White Birch Paper Mill will reopen its 600,000-square-foot Bear Island paper mill in Hanover, Virginia.
“We are incredibly invested in the Richmond community,” stated Chris Brant, President & COO, White Birch Paper. “This step allows us to help reinvigorate the mill, foster new momentum for the mill.”
“The dynamics of the current newsprint market have made it clear that the market is in a temporary state of undersupply. Further anticipated capacity closures will expedite difficult decisions for consumers in an already tough environment,” said Brant.
“While the long-term trend for the consumption of newsprint is assuredly on the decline, short to medium term market conditions will accommodate, if not welcome, some relief from recent shortages in supply. White Birch is a long-term player in this market, and we are dedicated to supplying continuity to those consumers with that same long-term outlook,” he added.
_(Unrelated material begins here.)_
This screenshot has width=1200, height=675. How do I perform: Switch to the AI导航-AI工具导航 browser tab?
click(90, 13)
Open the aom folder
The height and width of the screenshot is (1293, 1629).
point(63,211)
According to the JLL website, a leading professional services firm that specializes in real estate and investment management, the company continues to market the mill. The sale is being handled by JLL’s Danny Holly, Jimmy Appich and Chris Avellana.
According to published reports Cascades, a Canada-based company that produces high-quality paper and paperboard products, plans to invest $275 million to restart pulp production. The mill was idled at the end of June 2017.
“We’re thrilled with this next step for White Birch,” added Danny Holly, Vice President, JLL. “It demonstrates their fierce commitment to Hanover County for the past 38 years and they are setting up the mill and the greater Ashland community for the utmost success in the future.”
Governor Ralph Northam Office said, “This major investment and the 140 jobs it will create is a major win for Hanover County and the Commonwealth of Virginia,” Northam said in a press release. “International companies continue to choose the commonwealth for its world-class workforce and outstanding infrastructure. The location in Hanover County offers Cascades a turnkey facility ready for the company to install equipment and put a shuttered asset back into use, creating good jobs for Virginia workers in the region.”